— Die Aufgabe —
Kopiere die Zeilen der Daten unverändert. Beginne bei der Zeile, die „how [449, 299]“ enthält, und höre nach der Zeile auf, die „roundup [437, 303]“ enthält.
═════ Die Eingabedaten ═════
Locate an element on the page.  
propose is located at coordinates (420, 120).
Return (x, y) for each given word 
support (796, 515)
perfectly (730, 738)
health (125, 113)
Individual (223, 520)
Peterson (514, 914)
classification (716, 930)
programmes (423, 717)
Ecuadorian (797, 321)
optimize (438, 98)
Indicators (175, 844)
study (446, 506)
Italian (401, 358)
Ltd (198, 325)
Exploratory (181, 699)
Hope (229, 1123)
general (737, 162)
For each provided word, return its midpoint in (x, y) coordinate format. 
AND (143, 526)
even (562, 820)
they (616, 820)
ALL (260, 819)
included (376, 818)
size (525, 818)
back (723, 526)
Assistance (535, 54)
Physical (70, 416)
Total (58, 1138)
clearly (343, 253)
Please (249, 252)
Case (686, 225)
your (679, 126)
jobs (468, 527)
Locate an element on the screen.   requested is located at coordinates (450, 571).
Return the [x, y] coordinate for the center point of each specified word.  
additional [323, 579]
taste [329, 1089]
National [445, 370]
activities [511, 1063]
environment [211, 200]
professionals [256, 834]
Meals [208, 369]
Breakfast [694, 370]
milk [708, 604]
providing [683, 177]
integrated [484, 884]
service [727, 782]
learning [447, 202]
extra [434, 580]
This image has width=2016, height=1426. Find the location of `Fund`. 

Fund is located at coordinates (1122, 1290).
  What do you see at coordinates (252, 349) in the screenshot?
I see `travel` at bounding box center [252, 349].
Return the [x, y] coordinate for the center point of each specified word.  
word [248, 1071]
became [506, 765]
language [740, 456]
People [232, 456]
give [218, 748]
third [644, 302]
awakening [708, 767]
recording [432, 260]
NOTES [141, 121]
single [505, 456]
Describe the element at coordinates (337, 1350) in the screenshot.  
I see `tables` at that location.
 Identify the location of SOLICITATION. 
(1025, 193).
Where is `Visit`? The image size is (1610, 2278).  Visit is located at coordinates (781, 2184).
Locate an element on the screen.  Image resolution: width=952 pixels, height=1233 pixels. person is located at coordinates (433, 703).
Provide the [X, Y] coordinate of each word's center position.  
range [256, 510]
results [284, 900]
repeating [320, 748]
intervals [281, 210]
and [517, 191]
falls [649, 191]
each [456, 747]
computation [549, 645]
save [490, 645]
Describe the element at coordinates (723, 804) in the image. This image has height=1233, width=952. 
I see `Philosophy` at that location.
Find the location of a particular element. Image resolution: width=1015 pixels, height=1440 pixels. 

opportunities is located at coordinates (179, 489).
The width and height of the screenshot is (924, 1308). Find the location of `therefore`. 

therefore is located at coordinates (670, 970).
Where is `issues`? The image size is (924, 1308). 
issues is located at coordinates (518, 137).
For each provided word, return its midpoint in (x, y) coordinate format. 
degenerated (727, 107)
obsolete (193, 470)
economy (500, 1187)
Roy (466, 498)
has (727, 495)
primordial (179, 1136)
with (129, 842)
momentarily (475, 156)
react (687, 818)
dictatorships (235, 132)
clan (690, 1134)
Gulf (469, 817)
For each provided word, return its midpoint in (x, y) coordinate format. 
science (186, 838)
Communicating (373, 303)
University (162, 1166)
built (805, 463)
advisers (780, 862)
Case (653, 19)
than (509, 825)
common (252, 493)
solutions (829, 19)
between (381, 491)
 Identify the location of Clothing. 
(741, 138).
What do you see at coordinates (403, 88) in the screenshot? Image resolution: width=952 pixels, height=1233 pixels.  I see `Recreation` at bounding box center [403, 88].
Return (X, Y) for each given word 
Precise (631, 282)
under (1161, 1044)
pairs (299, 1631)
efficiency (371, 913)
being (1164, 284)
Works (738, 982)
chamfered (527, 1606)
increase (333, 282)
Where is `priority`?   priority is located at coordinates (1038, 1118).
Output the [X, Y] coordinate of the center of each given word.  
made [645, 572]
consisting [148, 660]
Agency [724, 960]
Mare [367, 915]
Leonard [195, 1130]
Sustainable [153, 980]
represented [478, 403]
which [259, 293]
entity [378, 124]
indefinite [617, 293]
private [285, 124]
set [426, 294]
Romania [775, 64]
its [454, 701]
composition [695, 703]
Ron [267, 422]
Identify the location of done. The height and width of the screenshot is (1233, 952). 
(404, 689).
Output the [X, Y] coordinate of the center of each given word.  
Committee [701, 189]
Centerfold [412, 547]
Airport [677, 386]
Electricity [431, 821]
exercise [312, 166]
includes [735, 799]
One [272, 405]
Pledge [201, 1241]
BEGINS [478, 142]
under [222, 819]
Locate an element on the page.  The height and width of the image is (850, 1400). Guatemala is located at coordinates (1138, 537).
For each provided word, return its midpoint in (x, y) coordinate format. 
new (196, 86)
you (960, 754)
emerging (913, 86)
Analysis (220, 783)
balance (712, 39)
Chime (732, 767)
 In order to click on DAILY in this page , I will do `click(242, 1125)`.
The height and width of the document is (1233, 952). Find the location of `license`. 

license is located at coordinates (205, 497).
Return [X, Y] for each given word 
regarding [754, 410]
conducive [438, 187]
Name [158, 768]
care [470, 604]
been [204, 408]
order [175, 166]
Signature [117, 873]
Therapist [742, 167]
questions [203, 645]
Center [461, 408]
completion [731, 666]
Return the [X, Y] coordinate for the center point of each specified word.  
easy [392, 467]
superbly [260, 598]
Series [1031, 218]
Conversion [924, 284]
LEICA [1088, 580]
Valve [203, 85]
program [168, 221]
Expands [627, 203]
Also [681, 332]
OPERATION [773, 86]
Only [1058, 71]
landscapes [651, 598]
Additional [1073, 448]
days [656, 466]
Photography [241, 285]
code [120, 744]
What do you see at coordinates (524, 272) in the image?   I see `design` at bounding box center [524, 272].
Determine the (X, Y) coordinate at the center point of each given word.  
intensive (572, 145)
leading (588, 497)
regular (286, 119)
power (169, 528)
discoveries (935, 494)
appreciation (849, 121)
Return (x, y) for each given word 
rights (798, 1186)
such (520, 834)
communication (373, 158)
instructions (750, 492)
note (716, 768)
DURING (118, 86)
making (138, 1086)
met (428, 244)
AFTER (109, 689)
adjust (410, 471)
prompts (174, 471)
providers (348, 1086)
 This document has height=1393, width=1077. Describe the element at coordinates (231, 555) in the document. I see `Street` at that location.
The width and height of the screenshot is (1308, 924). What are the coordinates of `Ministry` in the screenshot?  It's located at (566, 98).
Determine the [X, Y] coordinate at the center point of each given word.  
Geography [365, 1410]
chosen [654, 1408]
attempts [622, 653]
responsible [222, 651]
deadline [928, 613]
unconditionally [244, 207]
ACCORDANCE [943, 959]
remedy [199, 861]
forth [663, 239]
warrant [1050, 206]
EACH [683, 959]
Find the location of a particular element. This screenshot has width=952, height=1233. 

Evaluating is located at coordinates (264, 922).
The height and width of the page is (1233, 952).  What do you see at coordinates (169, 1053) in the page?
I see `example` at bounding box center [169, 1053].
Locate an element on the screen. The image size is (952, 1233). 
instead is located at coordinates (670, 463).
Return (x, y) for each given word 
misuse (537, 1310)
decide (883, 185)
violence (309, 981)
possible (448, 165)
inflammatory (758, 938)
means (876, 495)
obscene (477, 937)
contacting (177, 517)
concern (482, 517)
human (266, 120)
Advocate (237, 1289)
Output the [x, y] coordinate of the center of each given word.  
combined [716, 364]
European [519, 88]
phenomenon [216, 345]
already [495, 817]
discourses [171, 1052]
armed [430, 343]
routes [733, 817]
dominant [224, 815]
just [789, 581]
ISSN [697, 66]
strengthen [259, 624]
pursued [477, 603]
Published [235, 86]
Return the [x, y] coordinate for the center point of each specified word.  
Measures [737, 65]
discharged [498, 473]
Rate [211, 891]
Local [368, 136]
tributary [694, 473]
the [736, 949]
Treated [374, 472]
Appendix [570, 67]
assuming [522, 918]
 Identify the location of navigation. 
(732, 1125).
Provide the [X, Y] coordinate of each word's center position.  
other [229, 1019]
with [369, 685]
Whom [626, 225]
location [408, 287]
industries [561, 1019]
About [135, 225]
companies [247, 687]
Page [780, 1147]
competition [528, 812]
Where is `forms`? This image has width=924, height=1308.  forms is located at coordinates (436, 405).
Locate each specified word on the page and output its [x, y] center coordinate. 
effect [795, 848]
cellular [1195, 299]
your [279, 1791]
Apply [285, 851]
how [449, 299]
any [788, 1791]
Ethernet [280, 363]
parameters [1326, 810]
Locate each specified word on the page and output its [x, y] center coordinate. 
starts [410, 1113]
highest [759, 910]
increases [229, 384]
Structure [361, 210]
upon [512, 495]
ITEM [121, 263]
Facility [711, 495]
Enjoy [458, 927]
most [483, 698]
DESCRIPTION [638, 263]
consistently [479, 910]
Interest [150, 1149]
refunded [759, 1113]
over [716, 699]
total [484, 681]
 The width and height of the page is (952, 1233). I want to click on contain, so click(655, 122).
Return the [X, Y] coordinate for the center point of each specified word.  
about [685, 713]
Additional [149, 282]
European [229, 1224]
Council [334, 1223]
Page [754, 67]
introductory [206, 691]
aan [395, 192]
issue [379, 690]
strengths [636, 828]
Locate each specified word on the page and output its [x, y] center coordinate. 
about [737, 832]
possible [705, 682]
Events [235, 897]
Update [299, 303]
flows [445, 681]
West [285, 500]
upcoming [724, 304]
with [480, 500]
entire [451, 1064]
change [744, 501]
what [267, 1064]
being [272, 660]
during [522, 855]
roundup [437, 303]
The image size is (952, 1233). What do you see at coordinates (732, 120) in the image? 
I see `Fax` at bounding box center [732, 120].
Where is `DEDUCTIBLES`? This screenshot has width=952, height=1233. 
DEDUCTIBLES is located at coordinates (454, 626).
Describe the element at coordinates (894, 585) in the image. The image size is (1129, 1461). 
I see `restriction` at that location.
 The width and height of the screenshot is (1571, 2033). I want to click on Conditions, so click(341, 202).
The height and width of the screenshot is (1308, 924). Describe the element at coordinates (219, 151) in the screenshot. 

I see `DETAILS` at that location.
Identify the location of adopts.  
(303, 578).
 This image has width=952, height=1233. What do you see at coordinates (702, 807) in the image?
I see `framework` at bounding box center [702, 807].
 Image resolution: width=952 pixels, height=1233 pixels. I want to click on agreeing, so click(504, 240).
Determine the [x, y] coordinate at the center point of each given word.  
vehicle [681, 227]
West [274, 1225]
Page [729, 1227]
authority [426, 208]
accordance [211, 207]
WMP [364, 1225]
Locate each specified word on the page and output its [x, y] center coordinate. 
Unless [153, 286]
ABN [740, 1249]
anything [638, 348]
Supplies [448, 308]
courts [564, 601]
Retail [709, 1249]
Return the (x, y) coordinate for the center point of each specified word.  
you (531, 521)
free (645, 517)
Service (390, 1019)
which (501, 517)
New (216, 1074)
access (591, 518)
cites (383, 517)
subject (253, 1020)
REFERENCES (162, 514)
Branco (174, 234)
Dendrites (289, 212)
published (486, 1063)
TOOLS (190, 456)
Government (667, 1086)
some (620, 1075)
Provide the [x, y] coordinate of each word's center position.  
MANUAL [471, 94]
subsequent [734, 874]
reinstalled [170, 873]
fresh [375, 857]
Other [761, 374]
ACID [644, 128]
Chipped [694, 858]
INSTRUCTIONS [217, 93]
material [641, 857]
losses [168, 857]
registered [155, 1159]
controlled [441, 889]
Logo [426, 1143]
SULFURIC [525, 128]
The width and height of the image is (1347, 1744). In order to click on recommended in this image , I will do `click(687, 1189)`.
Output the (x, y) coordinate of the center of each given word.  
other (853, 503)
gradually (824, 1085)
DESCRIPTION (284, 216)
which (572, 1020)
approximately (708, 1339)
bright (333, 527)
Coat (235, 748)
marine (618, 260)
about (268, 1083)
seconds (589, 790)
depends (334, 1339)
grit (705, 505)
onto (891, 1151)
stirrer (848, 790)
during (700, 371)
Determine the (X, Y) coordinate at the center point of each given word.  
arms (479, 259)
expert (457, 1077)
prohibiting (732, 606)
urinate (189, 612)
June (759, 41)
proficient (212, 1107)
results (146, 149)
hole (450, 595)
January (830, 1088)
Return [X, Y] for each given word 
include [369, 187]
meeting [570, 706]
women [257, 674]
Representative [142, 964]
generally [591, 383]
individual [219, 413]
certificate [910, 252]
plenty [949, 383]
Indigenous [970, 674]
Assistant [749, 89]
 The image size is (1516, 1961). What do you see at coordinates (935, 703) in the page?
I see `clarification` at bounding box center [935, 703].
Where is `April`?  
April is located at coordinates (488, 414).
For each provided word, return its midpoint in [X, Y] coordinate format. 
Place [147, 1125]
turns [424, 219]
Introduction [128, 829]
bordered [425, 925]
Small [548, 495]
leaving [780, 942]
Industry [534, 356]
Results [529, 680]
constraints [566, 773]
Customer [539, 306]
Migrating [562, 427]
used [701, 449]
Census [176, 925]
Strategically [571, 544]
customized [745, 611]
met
═════
— Ergebnis der Übung —
how [449, 299]
any [788, 1791]
Ethernet [280, 363]
parameters [1326, 810]
Locate each specified word on the page and output its [x, y] center coordinate. 
starts [410, 1113]
highest [759, 910]
increases [229, 384]
Structure [361, 210]
upon [512, 495]
ITEM [121, 263]
Facility [711, 495]
Enjoy [458, 927]
most [483, 698]
DESCRIPTION [638, 263]
consistently [479, 910]
Interest [150, 1149]
refunded [759, 1113]
over [716, 699]
total [484, 681]
 The width and height of the page is (952, 1233). I want to click on contain, so click(655, 122).
Return the [X, Y] coordinate for the center point of each specified word.  
about [685, 713]
Additional [149, 282]
European [229, 1224]
Council [334, 1223]
Page [754, 67]
introductory [206, 691]
aan [395, 192]
issue [379, 690]
strengths [636, 828]
Locate each specified word on the page and output its [x, y] center coordinate. 
about [737, 832]
possible [705, 682]
Events [235, 897]
Update [299, 303]
flows [445, 681]
West [285, 500]
upcoming [724, 304]
with [480, 500]
entire [451, 1064]
change [744, 501]
what [267, 1064]
being [272, 660]
during [522, 855]
roundup [437, 303]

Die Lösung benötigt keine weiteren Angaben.